▶ TASK BRIEF
Scan the listing for the word "agent" and report every line that contains it.

▶ GIVEN DATA
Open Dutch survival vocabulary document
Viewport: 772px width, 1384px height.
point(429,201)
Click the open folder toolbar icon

---

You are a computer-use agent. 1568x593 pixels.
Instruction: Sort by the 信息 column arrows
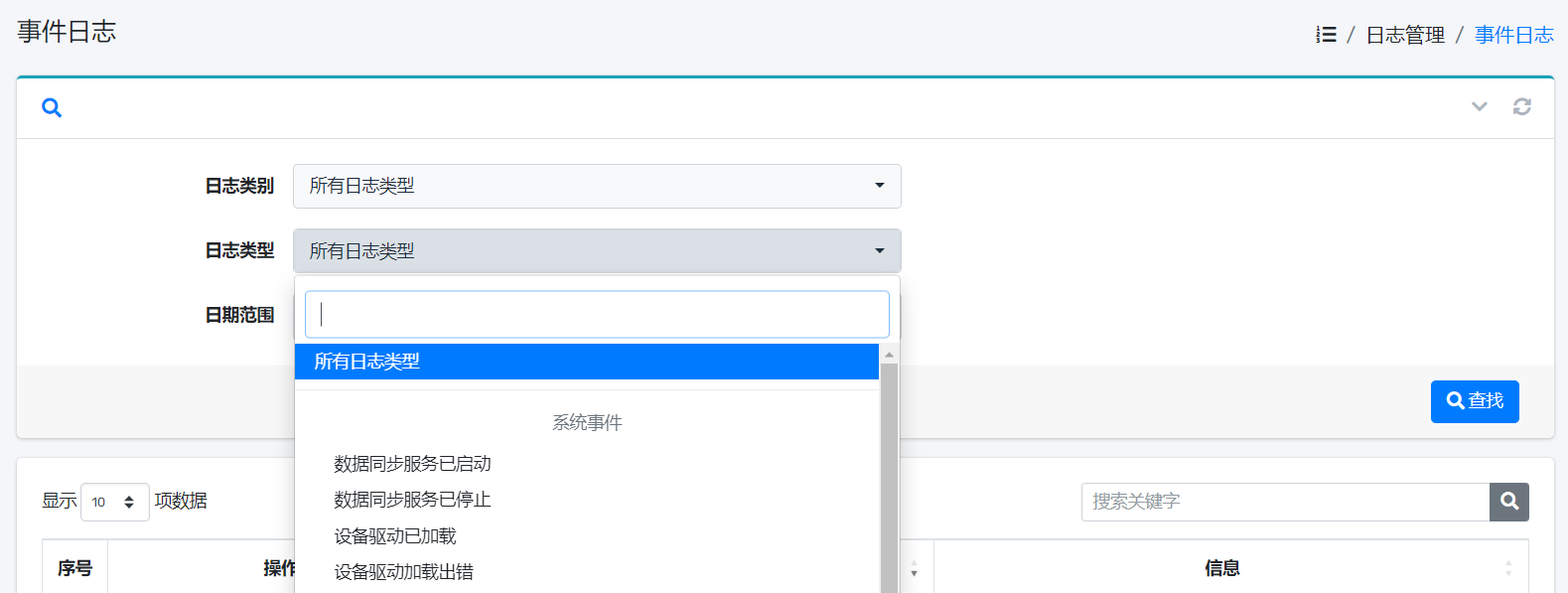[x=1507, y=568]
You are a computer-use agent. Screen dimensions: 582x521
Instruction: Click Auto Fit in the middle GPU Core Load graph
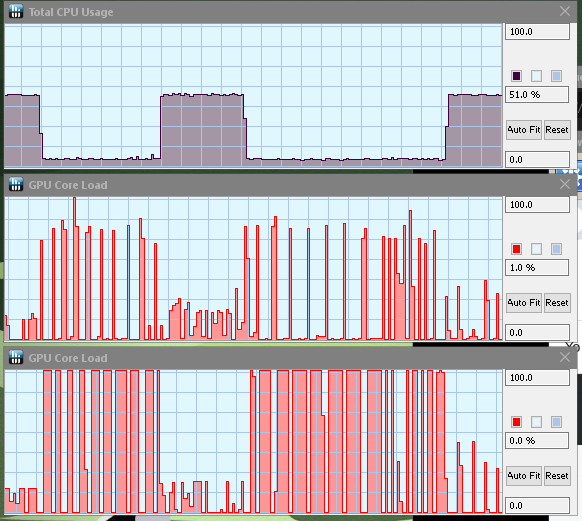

--

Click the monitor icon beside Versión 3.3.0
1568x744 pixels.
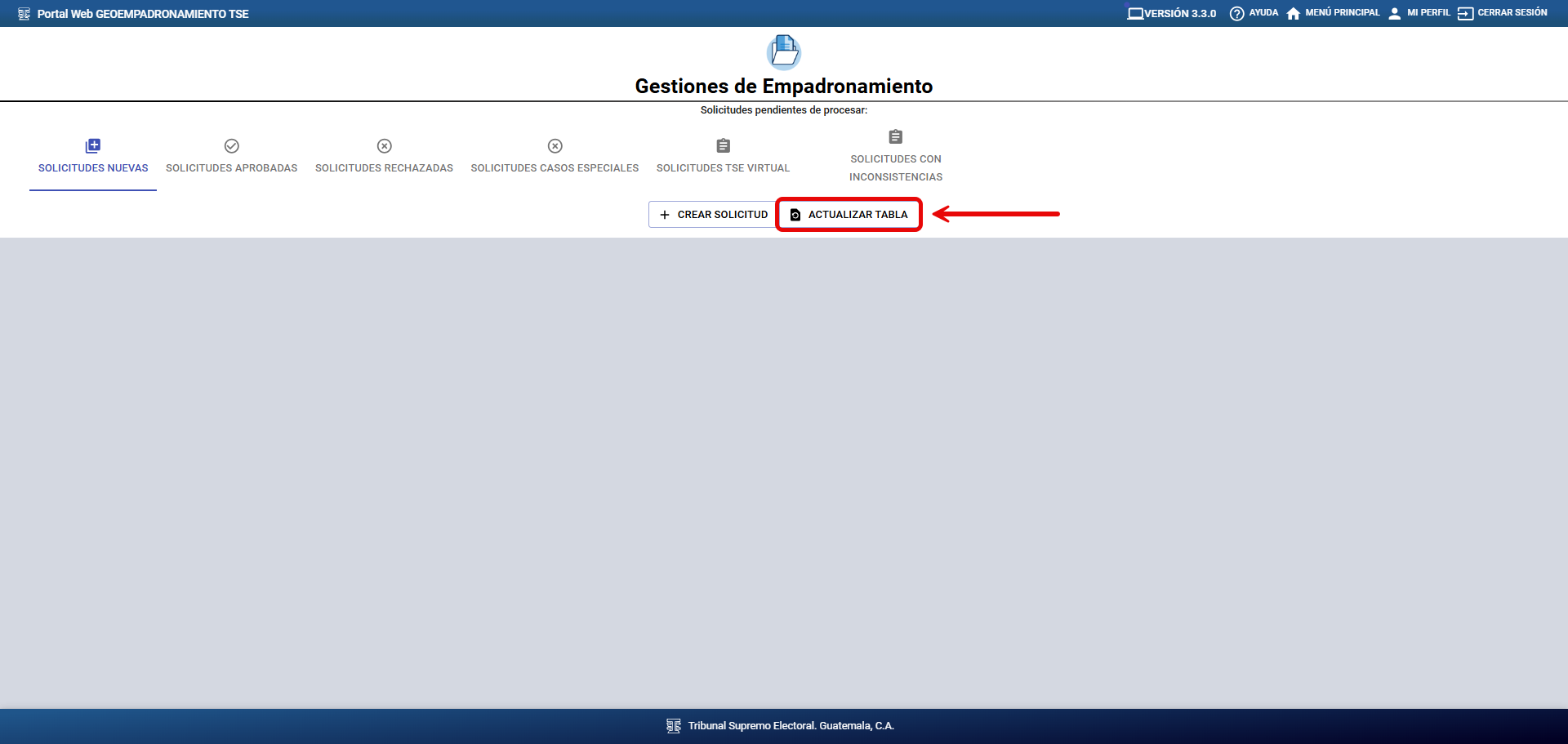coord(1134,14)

▶ EXERCISE SOLUTION
You are a computer-use agent. 1568x593 pixels.
You are a computer-use agent. Screen dimensions: 582x521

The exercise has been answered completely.